### RECORD EXCERPTS

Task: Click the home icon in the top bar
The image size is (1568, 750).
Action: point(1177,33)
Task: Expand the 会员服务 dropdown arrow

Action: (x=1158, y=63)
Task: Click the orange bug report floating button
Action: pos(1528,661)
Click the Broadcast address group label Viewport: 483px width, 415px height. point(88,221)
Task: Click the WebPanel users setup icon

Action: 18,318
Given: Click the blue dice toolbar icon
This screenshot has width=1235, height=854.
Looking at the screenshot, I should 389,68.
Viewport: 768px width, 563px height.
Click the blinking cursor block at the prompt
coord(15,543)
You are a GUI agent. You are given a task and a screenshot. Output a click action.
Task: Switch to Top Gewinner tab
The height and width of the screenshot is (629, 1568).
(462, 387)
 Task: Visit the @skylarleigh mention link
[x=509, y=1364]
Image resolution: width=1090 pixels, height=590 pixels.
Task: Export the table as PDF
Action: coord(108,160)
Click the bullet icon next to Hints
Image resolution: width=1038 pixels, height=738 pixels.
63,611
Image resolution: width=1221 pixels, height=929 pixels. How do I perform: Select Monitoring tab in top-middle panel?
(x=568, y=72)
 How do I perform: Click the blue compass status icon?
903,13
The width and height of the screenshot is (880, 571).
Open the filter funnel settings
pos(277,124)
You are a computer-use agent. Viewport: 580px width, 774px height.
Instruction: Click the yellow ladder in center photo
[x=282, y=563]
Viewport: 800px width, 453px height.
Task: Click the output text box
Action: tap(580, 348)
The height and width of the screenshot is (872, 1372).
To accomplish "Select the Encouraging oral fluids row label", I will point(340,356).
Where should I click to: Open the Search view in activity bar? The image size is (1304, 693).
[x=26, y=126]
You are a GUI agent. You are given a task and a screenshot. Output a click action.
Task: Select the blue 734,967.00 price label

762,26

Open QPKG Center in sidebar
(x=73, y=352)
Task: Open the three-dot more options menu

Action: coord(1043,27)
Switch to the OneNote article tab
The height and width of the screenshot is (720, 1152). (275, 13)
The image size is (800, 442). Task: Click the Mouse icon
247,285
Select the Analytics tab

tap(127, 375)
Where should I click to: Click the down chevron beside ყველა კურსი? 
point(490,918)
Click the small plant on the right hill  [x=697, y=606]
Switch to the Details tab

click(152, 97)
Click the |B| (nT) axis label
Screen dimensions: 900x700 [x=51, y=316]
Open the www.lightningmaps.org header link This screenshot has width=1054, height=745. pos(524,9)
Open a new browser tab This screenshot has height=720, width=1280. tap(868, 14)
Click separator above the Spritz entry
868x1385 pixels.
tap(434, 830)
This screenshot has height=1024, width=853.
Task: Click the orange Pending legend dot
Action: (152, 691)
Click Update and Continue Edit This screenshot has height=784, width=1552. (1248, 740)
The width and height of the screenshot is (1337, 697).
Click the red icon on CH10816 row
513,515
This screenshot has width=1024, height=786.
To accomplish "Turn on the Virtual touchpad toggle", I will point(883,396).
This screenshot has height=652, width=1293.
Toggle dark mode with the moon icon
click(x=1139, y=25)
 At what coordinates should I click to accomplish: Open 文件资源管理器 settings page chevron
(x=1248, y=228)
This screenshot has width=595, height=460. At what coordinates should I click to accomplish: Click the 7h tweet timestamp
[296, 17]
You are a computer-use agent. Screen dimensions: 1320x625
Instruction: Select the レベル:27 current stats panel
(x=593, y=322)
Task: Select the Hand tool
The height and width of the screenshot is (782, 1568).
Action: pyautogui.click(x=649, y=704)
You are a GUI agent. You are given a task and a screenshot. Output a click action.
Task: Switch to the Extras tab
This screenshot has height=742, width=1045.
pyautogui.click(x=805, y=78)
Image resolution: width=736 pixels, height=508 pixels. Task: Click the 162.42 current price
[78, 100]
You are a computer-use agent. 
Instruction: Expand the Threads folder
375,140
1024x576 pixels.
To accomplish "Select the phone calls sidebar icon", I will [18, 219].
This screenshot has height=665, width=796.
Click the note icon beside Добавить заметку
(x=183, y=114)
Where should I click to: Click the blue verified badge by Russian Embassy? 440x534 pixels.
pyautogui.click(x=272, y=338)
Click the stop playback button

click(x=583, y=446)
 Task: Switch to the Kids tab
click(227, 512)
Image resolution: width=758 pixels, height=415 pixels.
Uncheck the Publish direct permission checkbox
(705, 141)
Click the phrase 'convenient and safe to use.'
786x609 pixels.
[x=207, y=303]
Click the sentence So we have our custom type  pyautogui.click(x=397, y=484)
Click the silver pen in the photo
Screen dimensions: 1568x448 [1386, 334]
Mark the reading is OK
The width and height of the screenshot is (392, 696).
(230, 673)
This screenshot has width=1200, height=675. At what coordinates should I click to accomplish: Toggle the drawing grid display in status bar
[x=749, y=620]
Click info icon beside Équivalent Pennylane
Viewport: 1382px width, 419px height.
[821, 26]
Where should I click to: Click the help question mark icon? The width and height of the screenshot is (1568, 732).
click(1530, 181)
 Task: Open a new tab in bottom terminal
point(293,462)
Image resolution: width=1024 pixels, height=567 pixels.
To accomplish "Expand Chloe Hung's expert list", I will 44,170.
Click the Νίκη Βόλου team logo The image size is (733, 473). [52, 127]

######

TASK DESCRIPTION: Output the entries exactly.

WRITTEN SOLUTION:
Task: Click the home icon in the top bar
The image size is (1568, 750).
Action: point(1177,33)
Task: Expand the 会员服务 dropdown arrow

Action: (x=1158, y=63)
Task: Click the orange bug report floating button
Action: pos(1528,661)
Click the Broadcast address group label Viewport: 483px width, 415px height. point(88,221)
Task: Click the WebPanel users setup icon

Action: 18,318
Given: Click the blue dice toolbar icon
This screenshot has width=1235, height=854.
Looking at the screenshot, I should 389,68.
Viewport: 768px width, 563px height.
Click the blinking cursor block at the prompt
coord(15,543)
You are a GUI agent. You are given a task and a screenshot. Output a click action.
Task: Switch to Top Gewinner tab
The height and width of the screenshot is (629, 1568).
(462, 387)
 Task: Visit the @skylarleigh mention link
[x=509, y=1364]
Image resolution: width=1090 pixels, height=590 pixels.
Task: Export the table as PDF
Action: coord(108,160)
Click the bullet icon next to Hints
Image resolution: width=1038 pixels, height=738 pixels.
63,611
Image resolution: width=1221 pixels, height=929 pixels. How do I perform: Select Monitoring tab in top-middle panel?
(x=568, y=72)
 How do I perform: Click the blue compass status icon?
903,13
The width and height of the screenshot is (880, 571).
Open the filter funnel settings
pos(277,124)
You are a computer-use agent. Viewport: 580px width, 774px height.
Instruction: Click the yellow ladder in center photo
[x=282, y=563]
Viewport: 800px width, 453px height.
Task: Click the output text box
Action: tap(580, 348)
The height and width of the screenshot is (872, 1372).
To accomplish "Select the Encouraging oral fluids row label", I will point(340,356).
Where should I click to: Open the Search view in activity bar? The image size is (1304, 693).
[x=26, y=126]
You are a GUI agent. You are given a task and a screenshot. Output a click action.
Task: Select the blue 734,967.00 price label

762,26

Open QPKG Center in sidebar
(x=73, y=352)
Task: Open the three-dot more options menu

Action: coord(1043,27)
Switch to the OneNote article tab
The height and width of the screenshot is (720, 1152). (275, 13)
The image size is (800, 442). Task: Click the Mouse icon
247,285
Select the Analytics tab

tap(127, 375)
Where should I click to: Click the down chevron beside ყველა კურსი? 
point(490,918)
Click the small plant on the right hill  [x=697, y=606]
Switch to the Details tab

click(152, 97)
Click the |B| (nT) axis label
Screen dimensions: 900x700 [x=51, y=316]
Open the www.lightningmaps.org header link This screenshot has width=1054, height=745. pos(524,9)
Open a new browser tab This screenshot has height=720, width=1280. tap(868, 14)
Click separator above the Spritz entry
868x1385 pixels.
tap(434, 830)
This screenshot has height=1024, width=853.
Task: Click the orange Pending legend dot
Action: (152, 691)
Click Update and Continue Edit This screenshot has height=784, width=1552. (1248, 740)
The width and height of the screenshot is (1337, 697).
Click the red icon on CH10816 row
513,515
This screenshot has width=1024, height=786.
To accomplish "Turn on the Virtual touchpad toggle", I will point(883,396).
This screenshot has height=652, width=1293.
Toggle dark mode with the moon icon
click(x=1139, y=25)
 At what coordinates should I click to accomplish: Open 文件资源管理器 settings page chevron
(x=1248, y=228)
This screenshot has width=595, height=460. At what coordinates should I click to accomplish: Click the 7h tweet timestamp
[296, 17]
You are a computer-use agent. Screen dimensions: 1320x625
Instruction: Select the レベル:27 current stats panel
(x=593, y=322)
Task: Select the Hand tool
The height and width of the screenshot is (782, 1568).
Action: pyautogui.click(x=649, y=704)
You are a GUI agent. You are given a task and a screenshot. Output a click action.
Task: Switch to the Extras tab
This screenshot has height=742, width=1045.
pyautogui.click(x=805, y=78)
Image resolution: width=736 pixels, height=508 pixels. Task: Click the 162.42 current price
[78, 100]
You are a computer-use agent. 
Instruction: Expand the Threads folder
375,140
1024x576 pixels.
To accomplish "Select the phone calls sidebar icon", I will [18, 219].
This screenshot has height=665, width=796.
Click the note icon beside Добавить заметку
(x=183, y=114)
Where should I click to: Click the blue verified badge by Russian Embassy? 440x534 pixels.
pyautogui.click(x=272, y=338)
Click the stop playback button

click(x=583, y=446)
 Task: Switch to the Kids tab
click(227, 512)
Image resolution: width=758 pixels, height=415 pixels.
Uncheck the Publish direct permission checkbox
(705, 141)
Click the phrase 'convenient and safe to use.'
786x609 pixels.
[x=207, y=303]
Click the sentence So we have our custom type  pyautogui.click(x=397, y=484)
Click the silver pen in the photo
Screen dimensions: 1568x448 [1386, 334]
Mark the reading is OK
The width and height of the screenshot is (392, 696).
(230, 673)
This screenshot has width=1200, height=675. At what coordinates should I click to accomplish: Toggle the drawing grid display in status bar
[x=749, y=620]
Click info icon beside Équivalent Pennylane
Viewport: 1382px width, 419px height.
[821, 26]
Where should I click to: Click the help question mark icon? The width and height of the screenshot is (1568, 732).
click(1530, 181)
 Task: Open a new tab in bottom terminal
point(293,462)
Image resolution: width=1024 pixels, height=567 pixels.
To accomplish "Expand Chloe Hung's expert list", I will 44,170.
Click the Νίκη Βόλου team logo The image size is (733, 473). [52, 127]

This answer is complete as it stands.